(CNN) President Donald Trump must support the efforts of the national security apparatus to combat Russian cyberattacks with strong public rhetoric, a Democratic member of the House Armed Services committee said Thursday.
Trump's national security and intelligence officials announced at a White House news briefing Thursday that the Trump administration is taking unified steps to combat election interference and other cyberattacks, particularly from Russia.
Following the briefing, Rep. Ruben Gallego, D-Arizona, said Trump must back up these actions by taking a strong public position against Russia.
"Trump needs to actually follow up with actual words and rhetoric," Gallego told CNN's Wolf Blitzer on "The Situation Room."
Gallego said he hopes Trump is privately working to push back against Russian cyberattacks by authorizing his national security team to combat them but "he needs to match his actions publicly too" because "the Russians ... only understand power, and power projected by the head of government."

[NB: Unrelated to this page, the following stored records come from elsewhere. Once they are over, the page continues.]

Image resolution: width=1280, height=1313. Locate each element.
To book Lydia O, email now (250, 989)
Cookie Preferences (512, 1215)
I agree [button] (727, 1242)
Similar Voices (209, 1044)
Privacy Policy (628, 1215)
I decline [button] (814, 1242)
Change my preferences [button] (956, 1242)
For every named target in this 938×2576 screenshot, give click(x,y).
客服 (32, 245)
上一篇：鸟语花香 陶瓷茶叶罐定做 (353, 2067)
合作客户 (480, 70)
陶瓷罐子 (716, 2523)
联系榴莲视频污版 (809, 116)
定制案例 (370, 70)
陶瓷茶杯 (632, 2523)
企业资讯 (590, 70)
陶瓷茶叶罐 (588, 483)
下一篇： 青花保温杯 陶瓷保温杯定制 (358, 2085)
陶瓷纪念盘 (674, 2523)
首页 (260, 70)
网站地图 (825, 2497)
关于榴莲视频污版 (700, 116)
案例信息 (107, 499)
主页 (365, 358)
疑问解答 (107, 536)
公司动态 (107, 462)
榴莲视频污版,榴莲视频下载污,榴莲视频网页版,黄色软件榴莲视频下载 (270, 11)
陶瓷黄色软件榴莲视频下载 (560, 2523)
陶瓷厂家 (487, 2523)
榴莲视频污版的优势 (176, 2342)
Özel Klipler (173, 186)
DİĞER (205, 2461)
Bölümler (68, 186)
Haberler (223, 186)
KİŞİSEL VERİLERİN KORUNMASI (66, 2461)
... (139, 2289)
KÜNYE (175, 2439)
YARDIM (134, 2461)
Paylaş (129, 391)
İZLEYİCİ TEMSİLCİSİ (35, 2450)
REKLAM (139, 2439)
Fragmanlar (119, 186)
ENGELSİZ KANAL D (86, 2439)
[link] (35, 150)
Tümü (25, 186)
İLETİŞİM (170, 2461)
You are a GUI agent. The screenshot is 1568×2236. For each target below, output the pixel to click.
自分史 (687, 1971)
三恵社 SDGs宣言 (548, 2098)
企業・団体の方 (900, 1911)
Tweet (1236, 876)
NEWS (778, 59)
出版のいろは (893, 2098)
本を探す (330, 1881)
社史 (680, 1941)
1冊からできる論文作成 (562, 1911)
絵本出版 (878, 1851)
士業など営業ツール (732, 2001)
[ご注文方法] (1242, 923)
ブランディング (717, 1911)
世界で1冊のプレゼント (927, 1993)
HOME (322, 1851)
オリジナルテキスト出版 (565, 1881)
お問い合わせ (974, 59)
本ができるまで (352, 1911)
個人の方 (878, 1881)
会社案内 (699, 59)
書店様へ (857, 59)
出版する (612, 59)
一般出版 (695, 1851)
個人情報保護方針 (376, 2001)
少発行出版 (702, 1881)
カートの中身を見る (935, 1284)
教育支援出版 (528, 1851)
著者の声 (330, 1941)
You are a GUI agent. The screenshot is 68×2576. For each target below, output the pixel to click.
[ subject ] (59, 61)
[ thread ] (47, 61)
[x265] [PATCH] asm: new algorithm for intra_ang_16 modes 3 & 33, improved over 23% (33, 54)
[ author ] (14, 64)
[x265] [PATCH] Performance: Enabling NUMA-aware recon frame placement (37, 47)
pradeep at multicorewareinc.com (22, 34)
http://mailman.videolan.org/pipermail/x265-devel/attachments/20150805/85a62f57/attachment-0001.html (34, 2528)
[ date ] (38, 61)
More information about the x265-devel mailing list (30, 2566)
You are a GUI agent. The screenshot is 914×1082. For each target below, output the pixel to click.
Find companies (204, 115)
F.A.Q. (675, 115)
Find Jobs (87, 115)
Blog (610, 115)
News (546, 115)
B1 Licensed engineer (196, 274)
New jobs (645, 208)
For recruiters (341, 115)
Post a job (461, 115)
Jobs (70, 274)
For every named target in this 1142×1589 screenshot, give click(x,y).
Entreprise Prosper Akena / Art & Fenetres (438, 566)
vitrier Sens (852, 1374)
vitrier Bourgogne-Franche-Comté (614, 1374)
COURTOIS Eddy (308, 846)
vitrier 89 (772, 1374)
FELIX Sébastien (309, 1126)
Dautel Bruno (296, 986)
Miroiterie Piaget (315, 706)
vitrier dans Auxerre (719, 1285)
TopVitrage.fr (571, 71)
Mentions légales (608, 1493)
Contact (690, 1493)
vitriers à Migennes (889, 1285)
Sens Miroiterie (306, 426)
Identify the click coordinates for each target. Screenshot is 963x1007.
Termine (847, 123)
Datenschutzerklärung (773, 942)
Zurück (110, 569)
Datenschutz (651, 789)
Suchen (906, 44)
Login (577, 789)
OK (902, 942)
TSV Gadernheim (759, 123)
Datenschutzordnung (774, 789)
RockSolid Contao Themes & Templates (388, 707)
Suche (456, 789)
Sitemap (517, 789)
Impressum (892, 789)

Gallego added that Trump must not "undermine" Congress when it attempts to pass sanctions against Russia.
He claimed that Trump's repeated contradictory statements about Russian election attacks weaken the US's response to them.
"The best way to counter any type of threat is to have a deterrent," he said. "The problem we have right now is that the President is not part of the deterrent package."
Gallego accused Trump of compromising national security by not consistently standing behind his national security and intelligence officials publicly.
"You have our apparatus when it comes to the National Security Council and everybody else that are pushing hard against Russia and Russian interference, but the President comes out all the time, basically undermines that," he said, "and that is where we're going to find ourselves in trouble."
Gallego said a lack of strong opposition from Trump to Russian cyberattacks could encourage Russia to continue them.
"Russia is going to take in calculations and start figuring out that, 'You know what, we can probably still get away with it,' because they're going to have President Trump at least there for two more years to make sure that the blowback is not as harsh," Gallego said.